Brewers have been combining grains with wine grapes to create hybrid drinks for some time now. The trend is finally starting to pick up. No ale is safe from the trend as brewers experiment with different combinations. Dogfish Head Noble Rot, for instance, combines viognier and pinot gris grapes with pils and wheat malts.

Sour Beers

Like beer-wine hybrids, sour beers have been around for awhile. They’re just starting to catch on. Traditionally, these brews got their signature tang from fermentation that involved wild yeast. Today’s brewers use certain types of fruits and bacterias to produce the tart flavor. Sour beers aren’t exactly easy to drink. If you’re into complexity and uniqueness, though, they just might be for you. Try Barriquée by Panil of Italy, a triple-fermented Flanders red ale.

Smoked Beers

Smoked beers are definitely an acquired taste. The tradition might have died out long ago without the dedication of its fans. Recently, this style of beer has been picking up steam in the US. It’s made by smoking the malts over an open flame before brewing. Full-bodied and intense, smoked beers go well with the more pungent cheeses. They also tend toward the higher end of the alcohol content scale. Schlenkerla’s Aecht Schlenkerla Rauchbier is a good example of this re-emerging historical technique.

Barrel-Aged Beers

Most beer brewing and storage vessels used to be made out of wood. Then sturdier, more sanitary metal equipment became the industry standard. There are benefits to bringing wood back into the beer creation process, though. Craft brewers are starting to use barrels that previously held rum, whisky, and even wine to age beer. The resulting brew is then re-carbonated. It may also be blended with beer that has not been aged to create the finished product. This time-intensive process may lead to a premium price tag. Beer enthusiasts who enjoy the flavors barrel aging infuses into a brew will happily pay, though. Bell’s Black Note Bourbon Barrel Aged Stout is an example of this style.

* [DATASET]
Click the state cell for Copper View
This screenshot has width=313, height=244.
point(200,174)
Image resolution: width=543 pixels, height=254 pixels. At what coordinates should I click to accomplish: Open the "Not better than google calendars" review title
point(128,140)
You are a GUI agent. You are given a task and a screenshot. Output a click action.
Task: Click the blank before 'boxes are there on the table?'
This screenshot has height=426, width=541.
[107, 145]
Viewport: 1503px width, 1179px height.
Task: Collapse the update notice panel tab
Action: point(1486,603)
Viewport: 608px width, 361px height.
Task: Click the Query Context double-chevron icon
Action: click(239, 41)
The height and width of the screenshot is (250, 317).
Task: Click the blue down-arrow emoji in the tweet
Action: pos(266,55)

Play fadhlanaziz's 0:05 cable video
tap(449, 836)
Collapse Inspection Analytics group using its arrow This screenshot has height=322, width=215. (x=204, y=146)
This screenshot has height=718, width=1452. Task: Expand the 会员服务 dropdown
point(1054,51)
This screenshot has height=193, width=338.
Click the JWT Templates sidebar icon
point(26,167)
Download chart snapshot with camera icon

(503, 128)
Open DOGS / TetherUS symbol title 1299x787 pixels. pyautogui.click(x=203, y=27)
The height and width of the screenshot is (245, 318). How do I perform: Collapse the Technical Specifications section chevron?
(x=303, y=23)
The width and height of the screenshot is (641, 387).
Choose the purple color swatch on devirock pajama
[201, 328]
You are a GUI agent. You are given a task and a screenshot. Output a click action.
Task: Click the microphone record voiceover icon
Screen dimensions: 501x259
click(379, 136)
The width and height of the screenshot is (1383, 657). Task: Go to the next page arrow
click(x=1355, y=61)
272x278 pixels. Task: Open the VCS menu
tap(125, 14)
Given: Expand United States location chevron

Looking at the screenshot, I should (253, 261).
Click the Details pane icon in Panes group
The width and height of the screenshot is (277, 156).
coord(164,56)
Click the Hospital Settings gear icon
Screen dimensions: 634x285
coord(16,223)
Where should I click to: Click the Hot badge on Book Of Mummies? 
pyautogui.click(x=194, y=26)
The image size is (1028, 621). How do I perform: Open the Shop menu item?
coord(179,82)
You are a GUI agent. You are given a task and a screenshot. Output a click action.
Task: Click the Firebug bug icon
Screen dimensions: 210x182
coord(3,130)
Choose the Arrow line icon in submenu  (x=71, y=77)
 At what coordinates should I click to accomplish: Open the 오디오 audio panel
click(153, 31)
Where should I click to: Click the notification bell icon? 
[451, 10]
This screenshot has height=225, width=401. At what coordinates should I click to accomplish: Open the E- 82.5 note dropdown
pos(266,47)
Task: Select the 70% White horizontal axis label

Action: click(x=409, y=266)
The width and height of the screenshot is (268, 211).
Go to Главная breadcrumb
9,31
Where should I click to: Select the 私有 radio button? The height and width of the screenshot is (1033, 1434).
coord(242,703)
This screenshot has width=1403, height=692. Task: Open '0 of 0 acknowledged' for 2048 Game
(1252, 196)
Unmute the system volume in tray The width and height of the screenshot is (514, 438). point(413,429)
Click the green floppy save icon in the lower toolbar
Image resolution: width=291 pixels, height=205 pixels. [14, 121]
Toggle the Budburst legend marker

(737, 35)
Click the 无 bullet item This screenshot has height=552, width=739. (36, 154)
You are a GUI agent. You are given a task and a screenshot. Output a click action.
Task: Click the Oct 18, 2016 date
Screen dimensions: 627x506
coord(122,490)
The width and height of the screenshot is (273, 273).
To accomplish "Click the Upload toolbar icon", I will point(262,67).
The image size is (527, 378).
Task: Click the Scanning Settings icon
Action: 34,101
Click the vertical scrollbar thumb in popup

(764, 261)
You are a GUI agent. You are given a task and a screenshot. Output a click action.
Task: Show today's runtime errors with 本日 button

* [EXERCISES TO COMPLETE]
• a. Print, without changes, the part of the text on beer styles that opens with the words containing "Barrel-Aged Beers" and closes with "of this style.".
• b. According to the text on beer styles, why may barrel-aged beers carry a premium price? Answer in one to three sentences.
The records have no connection to the text on beer styles.

* [SOLUTION SET]
• a.
Barrel-Aged Beers

Most beer brewing and storage vessels used to be made out of wood. Then sturdier, more sanitary metal equipment became the industry standard. There are benefits to bringing wood back into the beer creation process, though. Craft brewers are starting to use barrels that previously held rum, whisky, and even wine to age beer. The resulting brew is then re-carbonated. It may also be blended with beer that has not been aged to create the finished product. This time-intensive process may lead to a premium price tag. Beer enthusiasts who enjoy the flavors barrel aging infuses into a brew will happily pay, though. Bell’s Black Note Bourbon Barrel Aged Stout is an example of this style.

• b. The process behind them is time-intensive. The beer is aged in barrels that previously held rum, whisky, or wine, then re-carbonated, and it may also be blended with beer that has not been aged.